Rémy Oudghiri : « Dans l’ensemble de la société, on constate une dépolitisation croissante des Français. L’entreprise a suivi le même chemin : la politique y a de moins en moins d’importance. Les Français s’engagent de moins en moins en politique. Les formes classiques d’engagement et de mobilisation sont en voie de disparition : fin des grands partis traditionnels, syndicalisation faible cantonnée uniquement à certains secteurs. Quand ils s’engagent, c’est sous d’autres formes.  »

Quelle est la place de l’entreprise dans le champ politique ?

Rémy Oudghiri : « Paradoxalement, alors que les politiques n’arrivent plus à fédérer les Français et que les citoyens se sentent impuissants face aux grands enjeux de société, les entreprises s’engagent, elles, de plus en plus. Il est d’ailleurs symptomatique de constater que dans le baromètre de la confiance des Français envers les organisations, les partis politiques se trouvent tout en bas de l’échelle quand les petites et moyennes entreprises se hissent en haut du classement[1]. »

Comment les jeunes générations abordent-elles ces questions?

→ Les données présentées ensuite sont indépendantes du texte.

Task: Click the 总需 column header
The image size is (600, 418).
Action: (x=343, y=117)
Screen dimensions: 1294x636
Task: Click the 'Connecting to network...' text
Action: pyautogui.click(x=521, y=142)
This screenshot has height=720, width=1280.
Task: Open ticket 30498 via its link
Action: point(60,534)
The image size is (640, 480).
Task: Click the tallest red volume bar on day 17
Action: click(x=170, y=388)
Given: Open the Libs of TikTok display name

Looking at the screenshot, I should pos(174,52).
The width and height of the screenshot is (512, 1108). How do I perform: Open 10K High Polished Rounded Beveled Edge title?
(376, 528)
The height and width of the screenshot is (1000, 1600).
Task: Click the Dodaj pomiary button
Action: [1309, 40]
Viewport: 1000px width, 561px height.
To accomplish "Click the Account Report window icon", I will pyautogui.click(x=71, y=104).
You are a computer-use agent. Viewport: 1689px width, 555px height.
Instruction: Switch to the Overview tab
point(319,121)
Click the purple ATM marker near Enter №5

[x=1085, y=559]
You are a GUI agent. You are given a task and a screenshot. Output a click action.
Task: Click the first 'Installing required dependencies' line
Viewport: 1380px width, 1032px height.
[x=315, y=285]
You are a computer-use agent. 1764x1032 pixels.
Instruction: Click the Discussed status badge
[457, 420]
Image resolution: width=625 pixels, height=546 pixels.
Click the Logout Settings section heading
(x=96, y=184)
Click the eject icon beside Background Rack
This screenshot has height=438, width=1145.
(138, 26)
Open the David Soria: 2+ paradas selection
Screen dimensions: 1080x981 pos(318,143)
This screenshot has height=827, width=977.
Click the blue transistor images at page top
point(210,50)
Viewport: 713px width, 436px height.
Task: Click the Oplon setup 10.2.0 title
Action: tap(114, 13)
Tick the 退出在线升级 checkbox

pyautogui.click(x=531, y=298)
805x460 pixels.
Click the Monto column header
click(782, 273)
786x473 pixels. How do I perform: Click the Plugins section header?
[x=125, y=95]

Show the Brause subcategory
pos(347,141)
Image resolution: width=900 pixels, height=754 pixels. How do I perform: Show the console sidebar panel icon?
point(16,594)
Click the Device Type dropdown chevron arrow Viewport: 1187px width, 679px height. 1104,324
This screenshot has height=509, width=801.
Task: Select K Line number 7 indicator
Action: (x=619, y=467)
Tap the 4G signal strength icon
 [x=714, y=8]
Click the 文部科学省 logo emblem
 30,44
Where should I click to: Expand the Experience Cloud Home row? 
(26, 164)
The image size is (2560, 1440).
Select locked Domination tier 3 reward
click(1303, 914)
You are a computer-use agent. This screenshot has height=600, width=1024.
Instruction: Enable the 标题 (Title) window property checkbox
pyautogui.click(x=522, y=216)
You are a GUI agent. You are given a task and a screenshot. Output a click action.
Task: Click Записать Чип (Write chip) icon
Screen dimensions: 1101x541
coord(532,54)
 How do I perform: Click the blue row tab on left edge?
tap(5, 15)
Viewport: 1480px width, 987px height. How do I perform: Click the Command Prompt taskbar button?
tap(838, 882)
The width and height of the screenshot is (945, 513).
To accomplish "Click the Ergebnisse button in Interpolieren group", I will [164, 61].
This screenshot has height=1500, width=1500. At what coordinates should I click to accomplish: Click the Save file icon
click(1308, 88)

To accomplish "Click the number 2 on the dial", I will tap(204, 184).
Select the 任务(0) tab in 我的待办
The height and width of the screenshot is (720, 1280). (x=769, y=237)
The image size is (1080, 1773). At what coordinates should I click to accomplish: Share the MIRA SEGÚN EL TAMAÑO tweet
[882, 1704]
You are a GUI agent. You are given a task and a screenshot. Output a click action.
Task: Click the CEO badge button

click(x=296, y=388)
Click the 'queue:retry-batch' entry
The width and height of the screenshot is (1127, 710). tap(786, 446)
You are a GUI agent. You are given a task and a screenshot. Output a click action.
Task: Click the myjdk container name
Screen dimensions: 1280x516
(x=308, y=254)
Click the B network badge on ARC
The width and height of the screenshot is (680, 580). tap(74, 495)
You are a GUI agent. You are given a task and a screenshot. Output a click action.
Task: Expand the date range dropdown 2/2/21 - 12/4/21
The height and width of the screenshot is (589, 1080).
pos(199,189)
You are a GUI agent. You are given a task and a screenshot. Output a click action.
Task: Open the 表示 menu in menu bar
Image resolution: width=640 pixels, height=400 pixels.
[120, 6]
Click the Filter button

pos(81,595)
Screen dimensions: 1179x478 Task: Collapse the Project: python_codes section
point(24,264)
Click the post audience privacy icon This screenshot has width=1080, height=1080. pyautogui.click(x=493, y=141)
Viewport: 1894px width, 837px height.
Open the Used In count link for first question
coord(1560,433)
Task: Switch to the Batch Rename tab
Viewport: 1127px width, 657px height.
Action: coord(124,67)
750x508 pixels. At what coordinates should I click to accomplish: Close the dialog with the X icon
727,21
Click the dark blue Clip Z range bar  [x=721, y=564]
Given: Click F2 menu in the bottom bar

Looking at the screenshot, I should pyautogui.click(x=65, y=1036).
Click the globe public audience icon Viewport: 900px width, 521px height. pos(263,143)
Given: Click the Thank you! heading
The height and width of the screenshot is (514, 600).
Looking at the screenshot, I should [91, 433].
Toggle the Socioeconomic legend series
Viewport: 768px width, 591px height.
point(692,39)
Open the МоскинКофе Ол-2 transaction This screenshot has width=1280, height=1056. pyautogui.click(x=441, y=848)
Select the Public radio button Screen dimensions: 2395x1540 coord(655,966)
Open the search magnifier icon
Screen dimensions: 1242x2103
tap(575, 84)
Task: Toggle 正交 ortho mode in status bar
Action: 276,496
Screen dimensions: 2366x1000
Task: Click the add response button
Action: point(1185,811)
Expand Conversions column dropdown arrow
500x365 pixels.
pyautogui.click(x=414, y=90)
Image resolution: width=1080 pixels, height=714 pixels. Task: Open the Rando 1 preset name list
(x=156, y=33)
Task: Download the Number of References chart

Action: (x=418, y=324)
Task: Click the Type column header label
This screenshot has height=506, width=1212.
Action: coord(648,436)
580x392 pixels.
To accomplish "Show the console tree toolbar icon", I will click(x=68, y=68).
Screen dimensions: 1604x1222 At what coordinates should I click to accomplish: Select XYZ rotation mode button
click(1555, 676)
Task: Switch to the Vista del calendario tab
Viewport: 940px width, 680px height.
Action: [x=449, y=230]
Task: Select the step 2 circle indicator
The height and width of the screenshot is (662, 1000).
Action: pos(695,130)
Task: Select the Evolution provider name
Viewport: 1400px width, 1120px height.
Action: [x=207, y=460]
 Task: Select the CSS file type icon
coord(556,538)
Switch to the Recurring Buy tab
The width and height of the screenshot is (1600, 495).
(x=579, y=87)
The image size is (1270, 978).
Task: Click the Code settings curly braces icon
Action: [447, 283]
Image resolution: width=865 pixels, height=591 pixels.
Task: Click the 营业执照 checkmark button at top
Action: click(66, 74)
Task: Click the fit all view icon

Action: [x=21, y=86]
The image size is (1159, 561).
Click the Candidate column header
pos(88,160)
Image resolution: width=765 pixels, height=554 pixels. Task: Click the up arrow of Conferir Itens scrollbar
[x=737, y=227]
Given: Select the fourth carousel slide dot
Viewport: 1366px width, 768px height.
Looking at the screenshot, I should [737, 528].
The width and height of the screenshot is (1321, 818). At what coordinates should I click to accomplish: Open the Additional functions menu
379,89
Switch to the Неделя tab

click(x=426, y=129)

Rémy Oudghiri : « Les jeunes sont dans des formes de mobilisation hybride, entre mobilisation individuelle sur les réseaux sociaux et actions collectives, pas forcément axées sur le champ politique traditionnel mais portées toutefois par une vision du bien commun. Ils s’engagent plus volontiers sur des questions comme l’égalité homme-femme au travail, la lutte contre le sexisme ou l’équilibre vie personnelle-vie professionnelle. Ils sont beaucoup plus pragmatiques que leurs aînés. Sur ces questions, les femmes sont beaucoup plus engagées que les hommes.

La liberté d’expression garantie par la loi

Les salariés peuvent librement exprimer leurs opinions politiques au travail, la loi est très claire sur ce point. L’article 11 de la Déclaration des droits de l’homme et du citoyen - qui a valeur constitutionnelle - indique que “la libre communication des pensées et des opinions est un des droits les plus précieux de l’Homme : tout Citoyen peut donc parler, écrire, imprimer librement (...)”. Le Code du travail réaffirme et précise cette liberté d’expression : « Les opinions que les salariés, quelle que soit leur place dans la hiérarchie professionnelle, émettent dans l’exercice du droit d’expression ne peuvent motiver une sanction ou un licenciement » (art. L2281-3) et « Nul ne peut apporter aux droits des personnes et aux libertés individuelles et collectives de restrictions qui ne seraient pas justifiées par la nature de la tâche à accomplir ni proportionnées au but recherché. » (art. L1121-1).

[1] 21 % pour les partis politiques, 80 % pour les PME ; Baromètre de la confiance politique, Cevipof, janvier 2022.